Blok Teks
####################
Jika perempuan setara dengan laki-laki, lalu apa gunanya fungsi menyusui? Pertanyaan ini sering disangkut-pautkan dengan konsep feminisme sebagai gerakan penghancuran Islam dari dalam. Tuduhan-tuduhan semacam itu membuat saya sering tersenyum geli mendengarnya. Apalagi jika yang mengatakannya adalah seorang perempuan. Lengkap sudah kegelisahan saya.
Banyak yang kurang memahami bahwa penyetaraan lelaki dan perempuan tidak terkait dengan peran-peran sosial yang berlangsung di tengah masyarakat. Adanya pergeseran nilai dari masa ke masa bukan berarti membuat agama berada dalam situasi berbahaya. Sebaliknya, agama bisa menginspirasi kehidupan sosial menuju kehidupan yang adil dan harmonis.
Saya mencontohkan mengenai pilihan seorang perempuan yang berkarir, baik sebagai seorang guru, karyawan, buruh, dan lain sebagainya. Adakah yang salah? Bagi orang-orang yang memandang perempuan sebagai manusia kelas dua yang tidak diberi ruang untuk bekerja, pilihan karir kerap dipermasalahkan. Mereka mengutip sebuah ungkapan bahwa ibu adalah sekolah bagi anaknya. Jika ibunya sibuk kerja, bagaimana seorang anak bisa mendapat pendidikan yang selayaknya didapat dari seorang ibu? Ujung-ujungnya apabila ada seorang anak yang nakal, yang disalahkan adalah ibunya.
Pandangan semacam ini sangat perlu diluruskan karena bisa melegitimasi perlakuan diskriminatif terhadap perempuan. Sementara Islam sebagai agama yang egaliter tidak pernah menempatkan keutamaan umatnya berdasar jenis kelamin, tetapi berdasar ketakwaan (Al-Hujurat ayat 13).
Perempuan memiliki status yang setara dengan lelaki dalam semua aspek kehidupan sosial. Hal ini tercermin pada banyak ajaran Islam yang mewajibkan pendidikan bagi semua umatnya. Tujuan pendidikan tentu saja untuk membentuk watak kritis dan jernih dalam memandang persoalan. Dalam hal ini, kita bisa melihat bagaimana banyak informasi penting dan ajaran agama yang disampaikan Nabi Muhammad kepada istri-istrinya. Sebagai contoh, satu periwayat hadis terbanyak adalah Asiyah, istri Nabi yang usianya paling belia.
Sosok sayidah Aisyah inilah yang mestinya menjadi role model bagi perempuan masa kini yang berupaya untuk hijrah. Aisyah merupakan antitesis perempuan jahiliyah yang dianggap bodoh, tidak punya power, dan hanya menjadi pembocor rahasia strategi perang. Aisyah adalah sosok yang cerdas dan memiliki aura kepemimpinan. Perang jamal adalah salah satu bukti seorang perempuan bisa menjadi orang yang tangguh dan memimpin.
####################
Baris Data
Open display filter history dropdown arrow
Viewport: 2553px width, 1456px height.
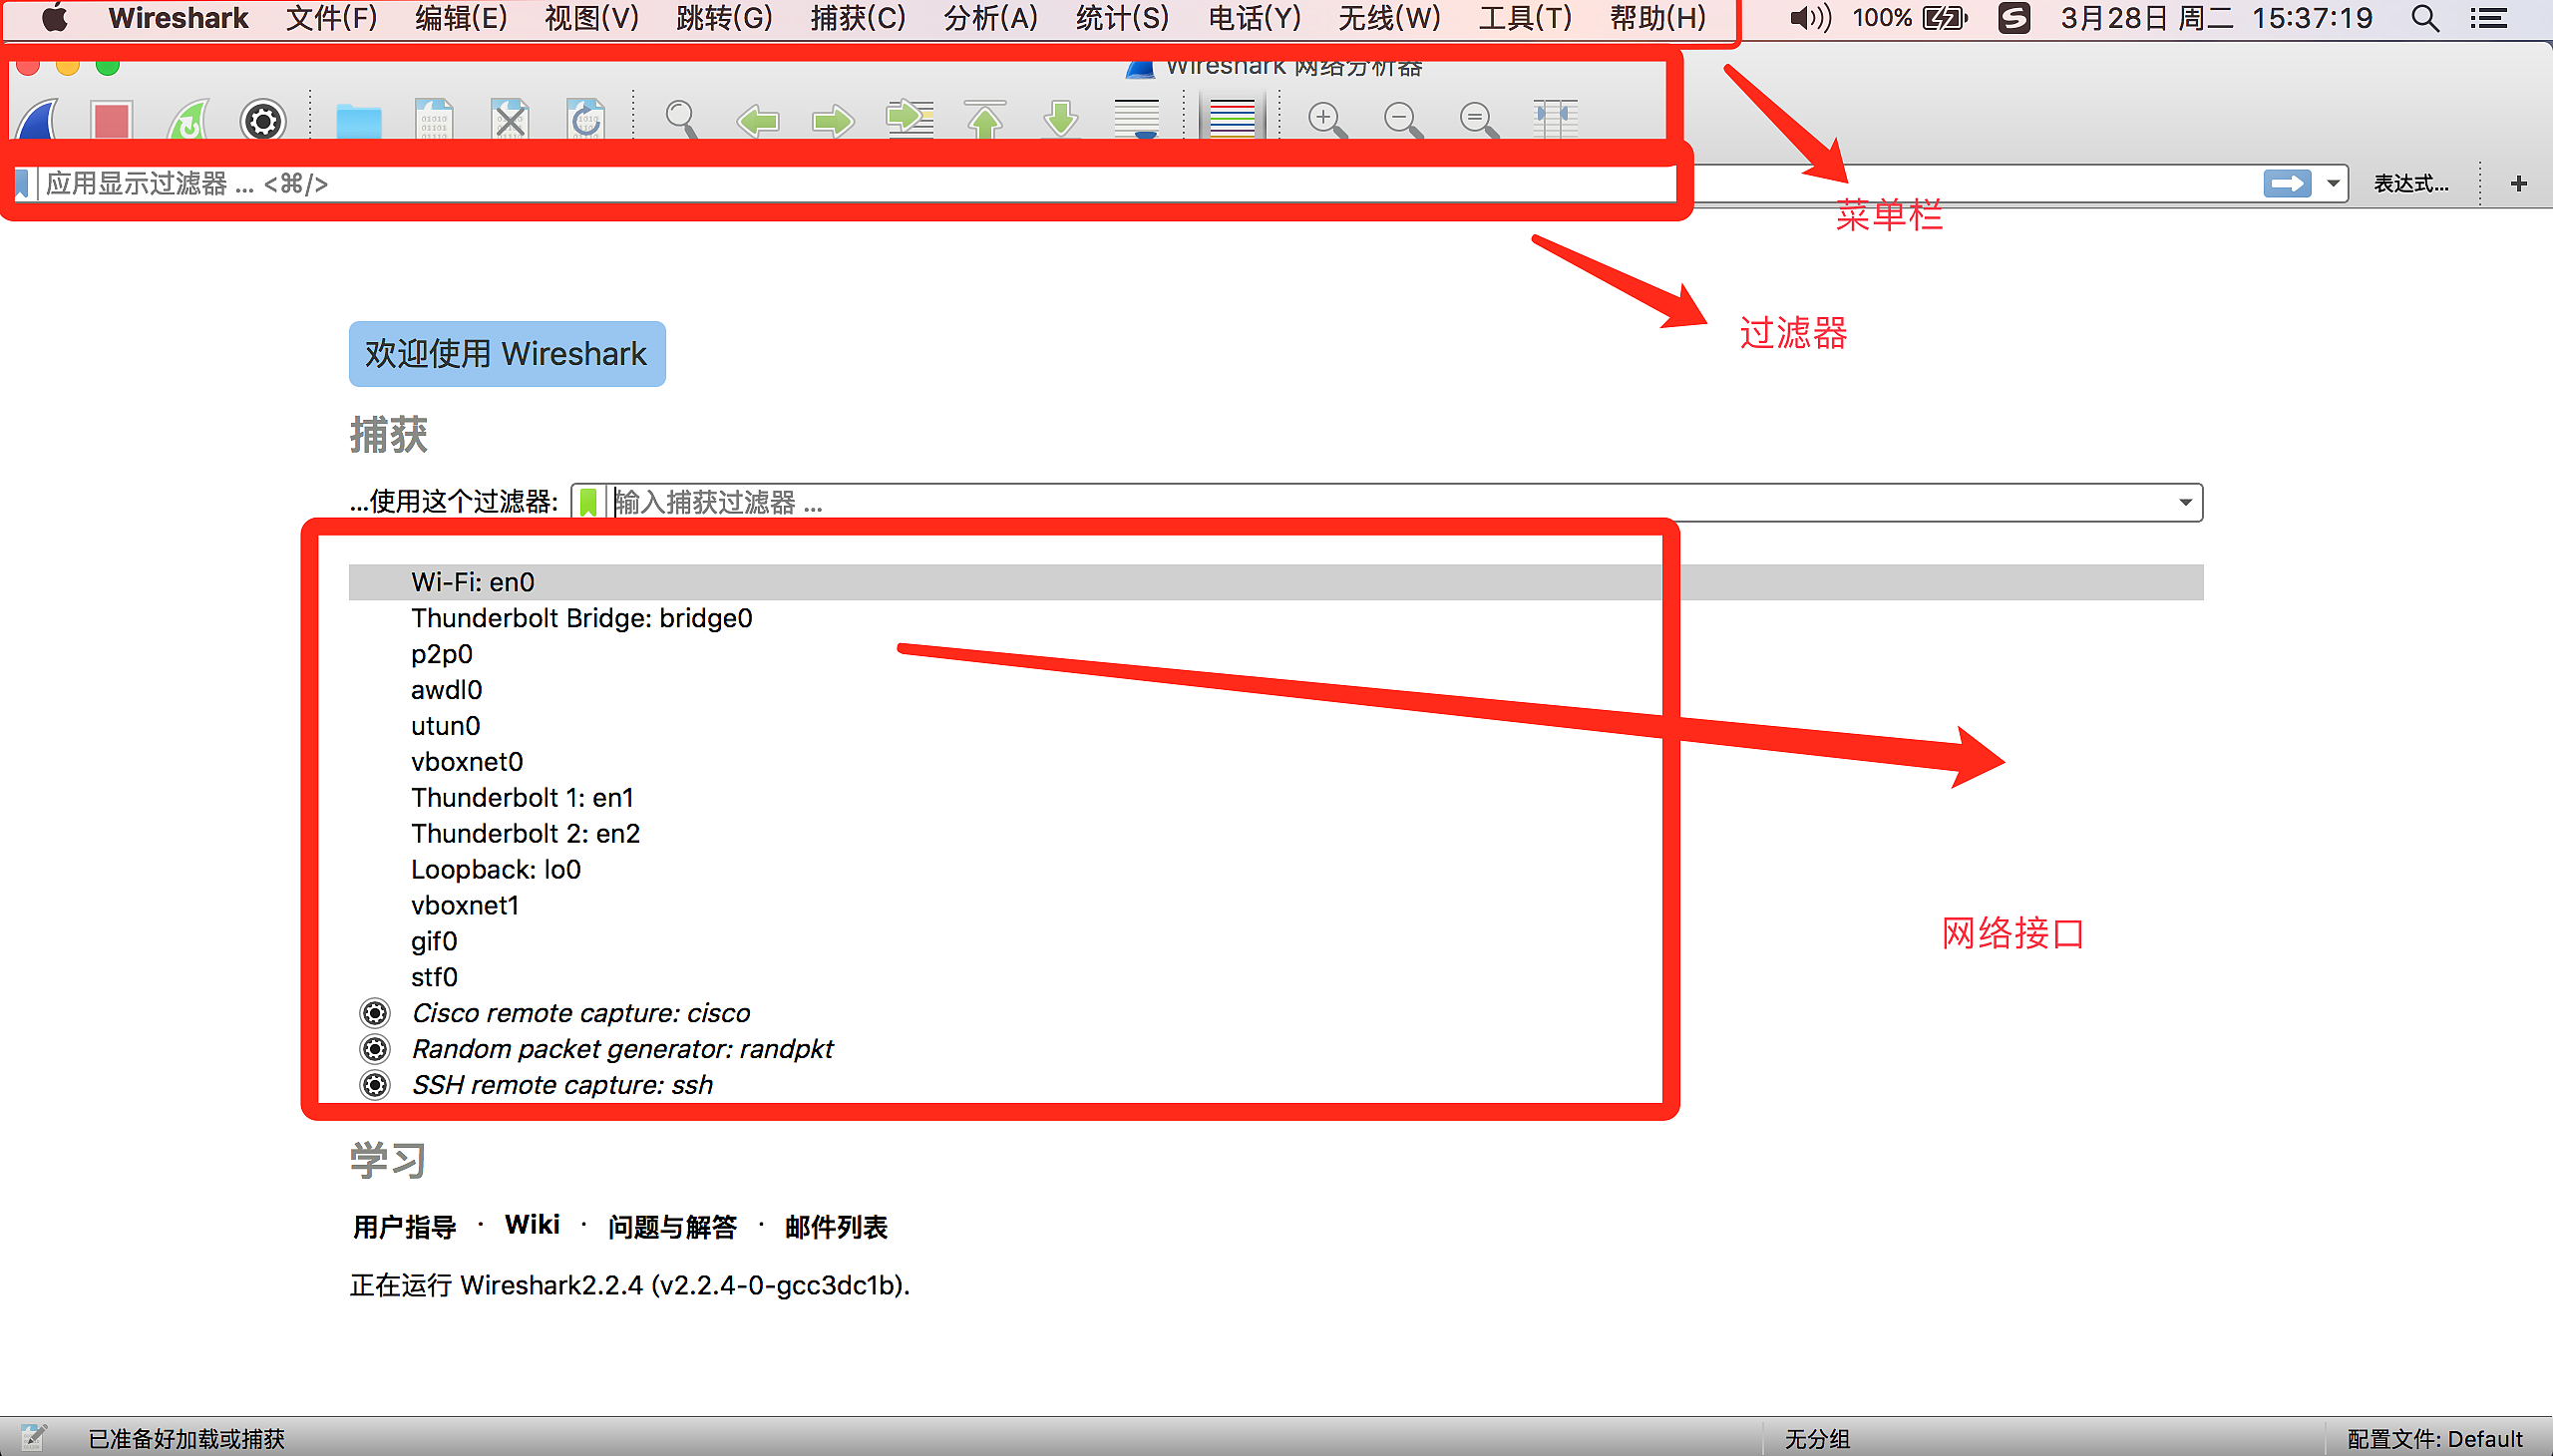[x=2333, y=184]
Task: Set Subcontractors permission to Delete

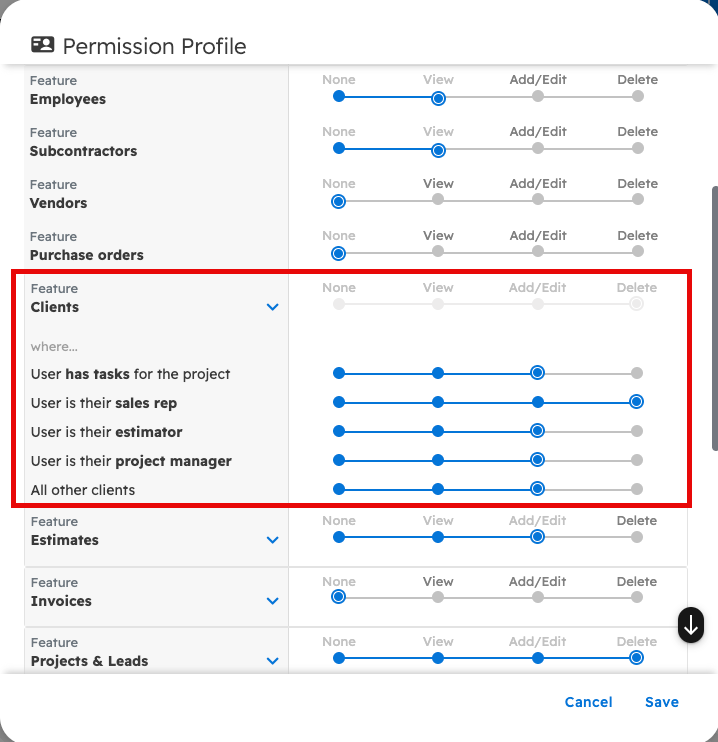Action: pos(637,148)
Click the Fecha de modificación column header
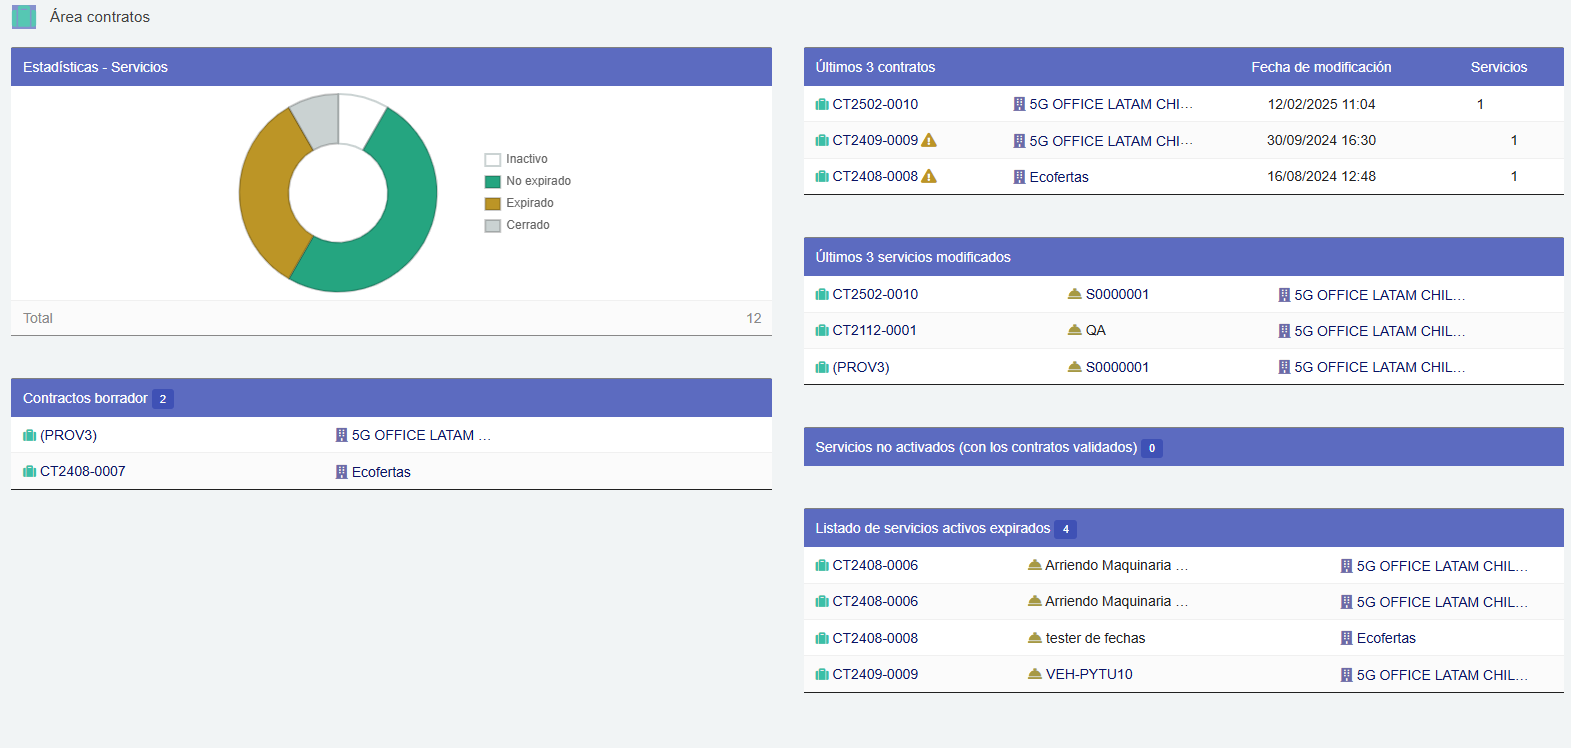This screenshot has width=1571, height=748. [1320, 67]

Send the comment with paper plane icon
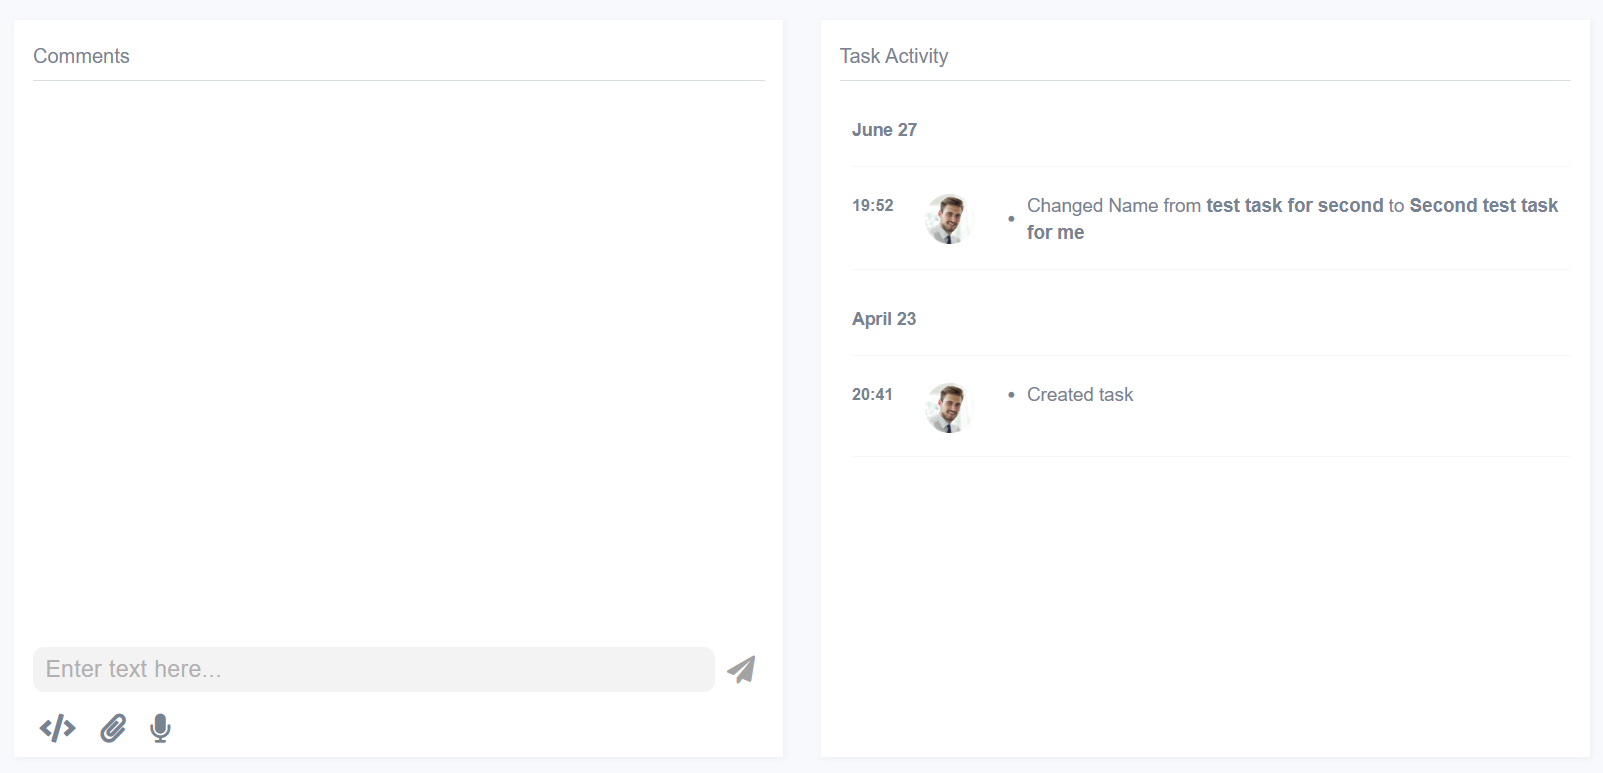click(x=741, y=669)
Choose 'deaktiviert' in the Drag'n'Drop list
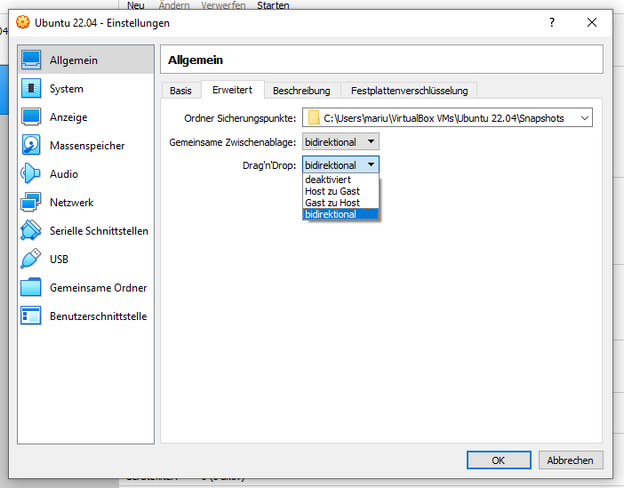The image size is (624, 488). (328, 180)
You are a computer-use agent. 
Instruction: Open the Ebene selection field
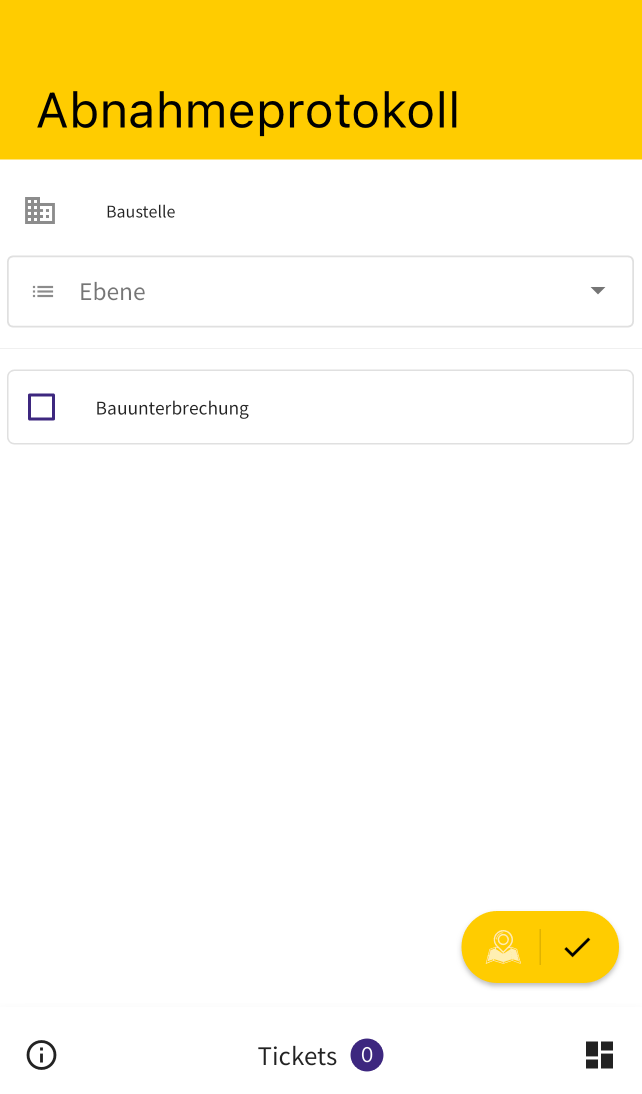[320, 292]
####################
Instruksi Tugas A
Ketik ulang bagian teks tentang kesetaraan perempuan dalam Islam, dari "Pandangan semacam ini" sampai "(Al-Hujurat ayat 13).", tanpa mengubah satu huruf pun.
Instruksi Tugas B
Ulangi semua baris catatan di atas persis sama, tetapi jangan sertakan gambarnya.

Hasil Akhir A
Pandangan semacam ini sangat perlu diluruskan karena bisa melegitimasi perlakuan diskriminatif terhadap perempuan. Sementara Islam sebagai agama yang egaliter tidak pernah menempatkan keutamaan umatnya berdasar jenis kelamin, tetapi berdasar ketakwaan (Al-Hujurat ayat 13).

Hasil Akhir B
Open display filter history dropdown arrow
Viewport: 2553px width, 1456px height.
[x=2333, y=184]
Task: Set Subcontractors permission to Delete

Action: pos(637,148)
Click the Fecha de modificación column header
This screenshot has width=1571, height=748. [1320, 67]

Send the comment with paper plane icon
click(x=741, y=669)
Choose 'deaktiviert' in the Drag'n'Drop list
The image size is (624, 488). (328, 180)
You are a computer-use agent. 
Instruction: Open the Ebene selection field
[320, 292]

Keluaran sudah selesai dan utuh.